Healing the Mind through the Power of Story

Healing the Mind through the Power of Story PDF Author: Lewis Mehl-Madrona
Publisher: Simon and Schuster
ISBN: 1591439701
Category : Health & Fitness
Languages : en
Pages : 370

Book Description
Psychiatry that recognizes the essential role of community in creating a new story of mental health • Provides a critique of conventional psychiatry and a look at what mental health care could be • Includes stories used in the author’s healing practice that draw from traditional cultures around the world Conventional psychiatry is not working. The pharmaceutical industry promises it has cures for everything that ails us, yet a recent study on antidepressants showed there is no difference of success in prescribed pharmaceuticals from placebos when all FDA-reported trials are considered instead of just the trials published in journals. Up to 80 percent of patients with bipolar depression remain symptomatic despite conventional treatment, and 10 to 20 percent of these patients commit suicide. In Healing the Mind through the Power of Story, Dr. Mehl-Madrona shows what mental health care could be. He explains that within a narrative psychiatry model of mental illness, people are not defective, requiring drugs to “fix” them. What needs “fixing” is the ineffective stories they have internalized and succumbed to about how they should live in the world. Drawing on traditional stories from cultures around the world, Dr. Mehl-Madrona helps his patients re-story their lives. He shows how this innovative approach is actually more compatible with what we are learning about the biology of the brain and genetics than the conventional model of psychiatry. Drawing on wisdom both ancient and new, he demonstrates the power and success of narrative psychiatry to bring forth change and lasting transformation.
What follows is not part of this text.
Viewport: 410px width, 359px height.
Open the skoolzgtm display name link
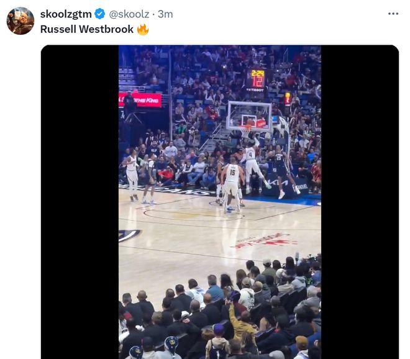[x=66, y=14]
Responsibility, Privileged Irresponsibility and Response-ability

Responsibility, Privileged Irresponsibility and Response-ability PDF Author: Vivienne Bozalek
Publisher: Springer Nature
ISBN: 3031349962
Category : Education
Languages : en
Pages : 177

Book Description
This book uses the overlapping approaches of political care ethics and feminist posthumanism as a lens to focus on the notions of privileged irresponsibility, responsibility and response-ability within the context of higher education and as it pertains to the issues of colonialism/decolonisation, pandemics and the climate crisis. The book will appeal to scholars in the field of higher education as well as to those in several other fields, such as ecology, gender studies, sociology, philosophy, and political science.

Solarities

Solarities PDF Author: Cymene Howe
Publisher: punctum books
ISBN: 1685711146
Category : Nature
Languages : en
Pages : 317

Book Description

Applied Process Thought

Applied Process Thought PDF Author: Mark Dibben
Publisher: Walter de Gruyter
ISBN: 3110328402
Category : Philosophy
Languages : en
Pages : 400

Book Description
Concentrating mainly on the process philosophy developed by Alfred North Whitehead, this series of essays brings together some of the newest developments in the application of process thinking to the physical and social sciences. These essays, by established scholars in the field, demonstrate how a wider and deeper understanding of the world can be obtained using process philosophical concepts, how the distortions and blockages inevitably inherent in substantivist talk can be set aside, and how new and fertile lines of research in the sciences can be opened as a result.